Por si el haberse pasado de la ralla no era lo más raro de la situación. Vi como, en dos ocasiones, el coche pegaba un arreón hacia adelante. Como si quisiera salir, pero abortando la operación a los pocos centímetros. A todo esto, el semáforo de peatones resplandecía en verde, por lo que obviamente el coche no podía salir.

El tercer arreón ocurrió justo cuando un viandante que iba por delante de un servidor intentaba cruzar la calle (por cierto, muy similar a la del Clot). No es de extrañar que el peatón se asustara. Dio un salto atrás, y dedicó un par de gestos al conductor. Se encaró a la ventanilla (a cierta distancia, eso sí), señaló repetidamente su sien y luego la línea regordeta pintada en el suelo donde se supone que el vehículo tendría que aguardar su turno.

Al otro lado de la ventanilla, el conductor hacía gestos de “calma, calma”. Me quedaré con las ganas de saber qué habría dicho si los papeles se hubieran invertido. De hecho, es la misma pregunta que me hago siempre que veo una “púa”.

El peatón asustado y enfadado y yo llegamos juntos a una isleta que hay en medio de la intersección. Justo entonces, el monigote verde que protege la segunda mitad del cruce empezó a parpadear. El peatón, quien hacía unos segundos no había dudado en dar lecciones, se apresuró y logró llegar a la otra acera no demasiado tiempo después de que se pusiera en rojo, esquivando a los vehículos que querían empezar a pasar.

Ironía. Carescía de empatía. Embriaguez de egocentrismo… No lo sé.

Sólo tengo claro que, en un semáforo, donde todos volvemos a ser personas, el hecho de que el tráfico es un hecho colectivo y social cobra más en evidencia que nunca. Porque, como decían Eros y Ricky, no estamos solos.
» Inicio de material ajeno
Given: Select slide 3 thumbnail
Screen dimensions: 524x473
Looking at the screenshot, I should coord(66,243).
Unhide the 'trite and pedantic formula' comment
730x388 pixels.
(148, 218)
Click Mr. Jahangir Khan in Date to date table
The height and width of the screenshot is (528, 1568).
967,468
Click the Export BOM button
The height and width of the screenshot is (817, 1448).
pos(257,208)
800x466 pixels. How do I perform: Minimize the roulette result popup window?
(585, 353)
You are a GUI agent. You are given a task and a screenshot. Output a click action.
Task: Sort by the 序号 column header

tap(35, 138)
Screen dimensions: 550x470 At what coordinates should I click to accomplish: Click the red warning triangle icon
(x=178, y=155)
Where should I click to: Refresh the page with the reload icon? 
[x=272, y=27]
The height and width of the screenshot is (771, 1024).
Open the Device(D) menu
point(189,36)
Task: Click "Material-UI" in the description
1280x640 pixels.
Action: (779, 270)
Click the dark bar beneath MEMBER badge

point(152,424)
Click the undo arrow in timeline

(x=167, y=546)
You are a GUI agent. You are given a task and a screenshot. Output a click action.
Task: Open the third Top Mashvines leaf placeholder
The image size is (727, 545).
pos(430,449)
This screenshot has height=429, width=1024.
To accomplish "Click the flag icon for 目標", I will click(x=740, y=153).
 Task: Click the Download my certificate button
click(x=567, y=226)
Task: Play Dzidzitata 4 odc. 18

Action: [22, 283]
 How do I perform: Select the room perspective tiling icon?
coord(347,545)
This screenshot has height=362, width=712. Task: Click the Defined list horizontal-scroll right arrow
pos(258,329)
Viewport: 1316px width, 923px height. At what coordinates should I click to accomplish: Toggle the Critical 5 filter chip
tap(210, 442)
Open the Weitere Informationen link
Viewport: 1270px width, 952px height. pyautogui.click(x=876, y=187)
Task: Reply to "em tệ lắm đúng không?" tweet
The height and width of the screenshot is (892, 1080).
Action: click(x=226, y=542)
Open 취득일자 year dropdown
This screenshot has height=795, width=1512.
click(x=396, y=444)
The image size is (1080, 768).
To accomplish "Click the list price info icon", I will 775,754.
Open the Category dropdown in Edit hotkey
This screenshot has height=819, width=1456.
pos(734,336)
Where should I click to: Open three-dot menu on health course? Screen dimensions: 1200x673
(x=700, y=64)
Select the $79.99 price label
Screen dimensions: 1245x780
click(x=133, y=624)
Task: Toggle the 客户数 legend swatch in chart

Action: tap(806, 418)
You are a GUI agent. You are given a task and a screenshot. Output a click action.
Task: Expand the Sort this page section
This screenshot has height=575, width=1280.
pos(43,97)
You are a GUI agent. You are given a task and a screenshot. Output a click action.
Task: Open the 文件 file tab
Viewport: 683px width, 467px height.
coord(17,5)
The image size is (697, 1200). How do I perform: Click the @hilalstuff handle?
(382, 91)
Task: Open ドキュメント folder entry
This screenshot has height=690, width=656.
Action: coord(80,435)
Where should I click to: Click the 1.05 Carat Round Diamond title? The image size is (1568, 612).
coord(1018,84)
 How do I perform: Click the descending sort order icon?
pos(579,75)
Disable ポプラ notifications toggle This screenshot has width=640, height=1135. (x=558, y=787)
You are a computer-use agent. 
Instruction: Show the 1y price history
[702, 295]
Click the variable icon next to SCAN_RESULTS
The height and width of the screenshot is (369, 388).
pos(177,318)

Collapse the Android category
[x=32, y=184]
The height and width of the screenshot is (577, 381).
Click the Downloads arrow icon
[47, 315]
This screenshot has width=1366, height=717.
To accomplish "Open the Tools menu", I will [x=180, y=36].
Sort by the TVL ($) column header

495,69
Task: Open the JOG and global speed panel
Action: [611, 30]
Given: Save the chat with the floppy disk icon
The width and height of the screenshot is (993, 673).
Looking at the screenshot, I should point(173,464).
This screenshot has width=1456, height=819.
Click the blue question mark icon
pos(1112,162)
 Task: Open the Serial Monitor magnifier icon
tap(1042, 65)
En Circula seguro | Alargar el verde
Fotos | Jglsongs, Mista stagger lee

  • escargot

    Touchée.

    En los semáforos estoy en punto muerto vigilando el semáforo de los peatones. Cuando veo que parpadea, me pongo alerta. Cuando se pone en rojo, piso el embrague y pongo primera. Y sí, espero a que el mío efectivamente esté en verde… pero de los que no nos los saltamos te podría decir sin temor a equivocarme que salgo la primera el 95% de las veces.

    Y alguna vez me he quedado en medio como el jueves, situación en la que para no convertirme en un bocata de coche he tirado hacia delante. No soy una conductora ejemplar, Jaume, y tú y yo lo sabemos. 😉

    Creo que un día hablasteis del cambio que suponía un gesto de disculpa en situaciones de este estilo. A mí creo que me amansa un poco, pero sólo desde que empecé a pensar sobre eso. Porque a pesar de todo tal vez uno de mis compañeros tenga razón cuando dice que para conducir uso el cerebro reptiliano. Y me fastidia porque sé que eso es contrario a la seguridad, pero soy así y no sé cómo cambiarlo. Aunque lo intente siempre tengo ese poso asalvajado. Y no, si me vas a preguntar por lo que hablamos hace unos meses… creo que en el fondo no le gusta a nadie de los que van conmigo. Puede que ni al que estabas pensando.

  • Elisa

    En este país que clásicamente ha sido de salir rápido, como bien dices, ahora ha aparecido el otro extremo: el que no sale. ¿Y por qué no sale? Pues porque ahora los coches, como en el reciente anuncio de la DGT, parecen coches-oficina, y los semáforos, pues se usan para repasar el correo. Es increíble como esta nueva adicción está cambiando los patrones de nuestra vida, conducción incluida.